Man Feeling Better After Fall From Scaffold
Scott Cooney held a press conference on Tuesday to let everyone know he was OK after falling 20 feet from a scaffolding platform where he was raising money for the Spokane Food Bank.
It was the first time since the March 14 accident that he’s worn shoes. His mother tied the laces. He didn’t want the TV cameras to show him in his wheelchair, so he sat on his bed, flinching in pain.
“The pain, on a scale from one to 10, is about a constant five,” he said.
But when the camera lights came on, Cooney smiled and said thanks again and again to all the people who helped him raise the $10,000 he wanted to give the food bank.

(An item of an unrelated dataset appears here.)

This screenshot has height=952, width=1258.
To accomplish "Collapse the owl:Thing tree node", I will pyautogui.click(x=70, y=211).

Cooney had been living atop a scaffold platform in the parking lot of the Peking North restaurant for about a week when a wind gust blew him to the ground.
He had planned to stay on his perch until he raised all $10,000. The idea came from his fraternity days at the University of Arizona, where scaffold sits were done to raise money for charities.

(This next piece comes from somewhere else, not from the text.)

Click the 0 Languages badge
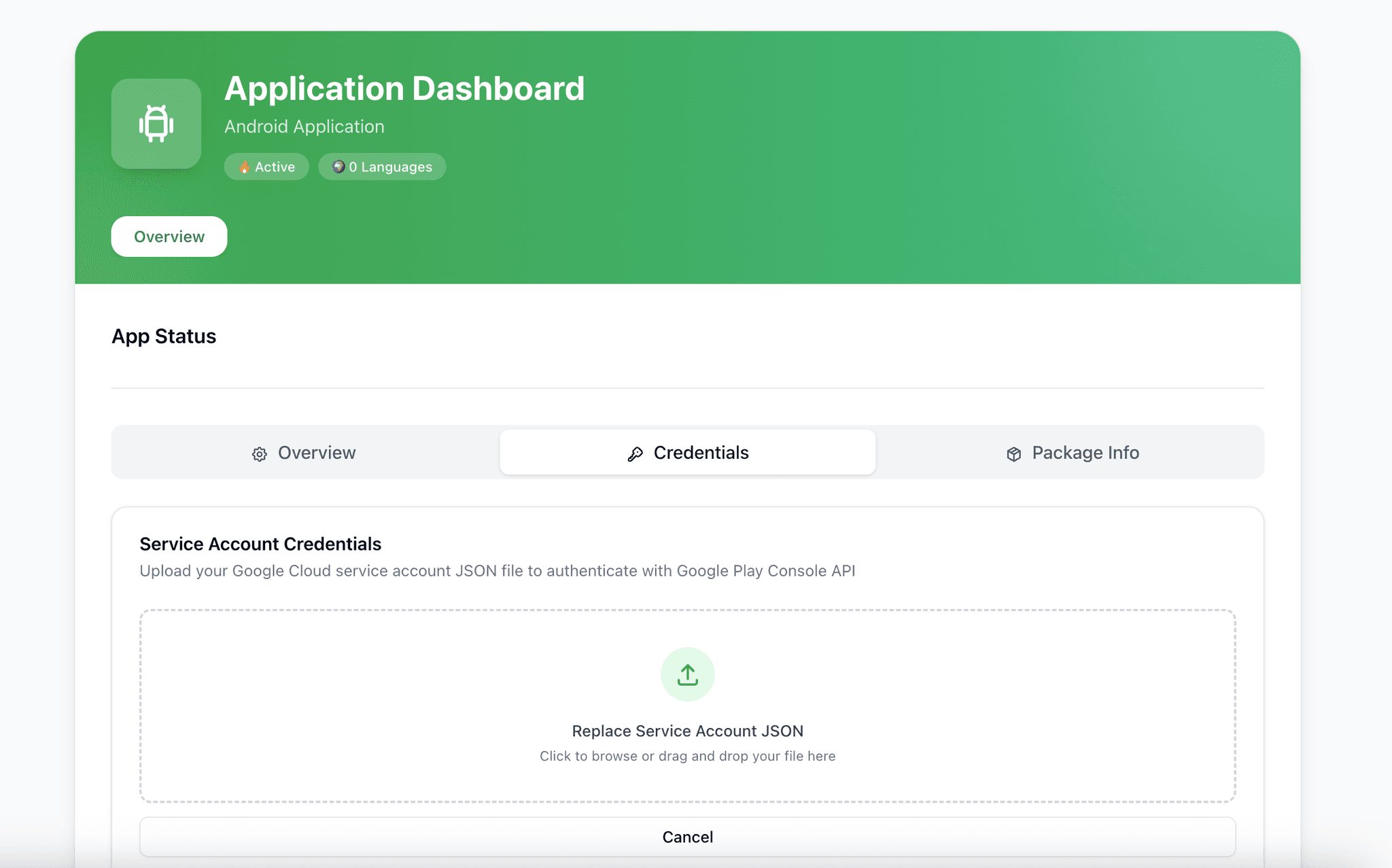This screenshot has width=1392, height=868. coord(382,167)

Cooney had also hoped to get some publicity for his home-delivery grocery service, Delivery Boy.
He dreamt of falling the night before the accident.
When the wind took him, he’d gathered about $2,000. The fall cracked his pelvis in three places. He got out of the hospital a week ago, but it will be six to 12 months before he’ll be able to walk again without significant pain.
“I’m going to be OK. I feel a lot better already,” said Cooney, 21.
After the accident, Silver Lanes Casino stepped forward to finish Cooney’s fund-raiser. By providing $5,000 in matching funds - and with the radio publicity of KDRK 94 - the firm raised all the money within 12 hours of the accident.
The Spokane Food Bank will use the money to publish a newspaper, called Extra Helping, to inform the community about the food bank.